The Naval Service is increasingly taking on more foreign-born recruits, which is a bonus when it comes to dealing with trawlers fishing off the coast that hail from a number of different countries.
The latest foreign-born recruit to join up is Krzysztof Mendel, 18, who was born in Mragowo in Poland.
As a very young man he moved to Kilmacrenan, County Donegal and was inspired to join the military by his father who served in the Polish Army.
Krzysztof has joined the ranks which already feature a number of Poles and other Eastern Europeans.
A Naval Service spokesman said many of these recruits are fluent in several languages and this comes in very useful when they are on fishery patrols and have to communicate with foreign vessels.

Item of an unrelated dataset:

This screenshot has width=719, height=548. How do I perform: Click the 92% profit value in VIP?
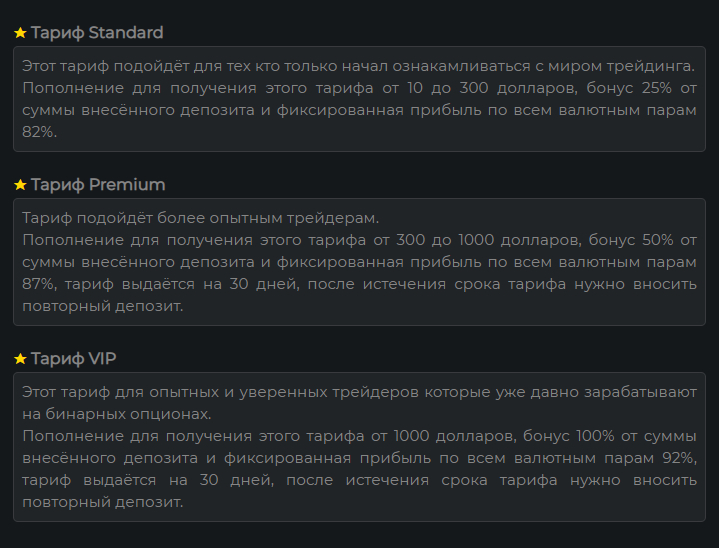click(675, 458)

While the navy is glad to welcome Krzysztof and other foreign-born sailors, it still relies on those who have generational ties to the service.

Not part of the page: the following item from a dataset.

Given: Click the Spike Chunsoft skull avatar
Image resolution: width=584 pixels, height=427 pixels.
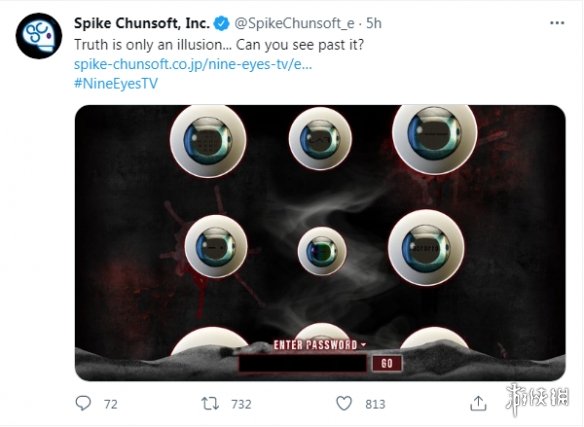Looking at the screenshot, I should [x=39, y=36].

One of the 28 recruits who passed out yesterday was Tristan Johnson, 19, from Mullingar Co Westmeath.
His grandfather and great uncle both served as petty officers in the navy.
One young woman who joined up is a martial arts expert.
Emily Foley, 21, from Dungarvan, Co Waterford has competed all over the world in her sport, winning multiple Irish championships and a world championship title.
Jordan Campbell, 21, from Athlone, Co Westmeath served in the Irish Army from 2016-2017.
He said he joined the Naval Service to broaden his opportunities to travel and learn new skills.
Tristan Johnson won the class prize for best shot, Jordan Campell for best kit and the best overall recruit award went to Adam Galvin.
Flag Officer Commanding Naval Service, Commodore Michael Malone, took the salute at the passing out parade at the navy's headquarters in Haulbowline.
The recruits successfully completed 14 weeks of intensive training to prepare them for the role as Ordinary Ratings.
They will now undertake branch/specialised training which includes Seamanship, Gunnery, Logistics, Communications and Mechanical/Engineering.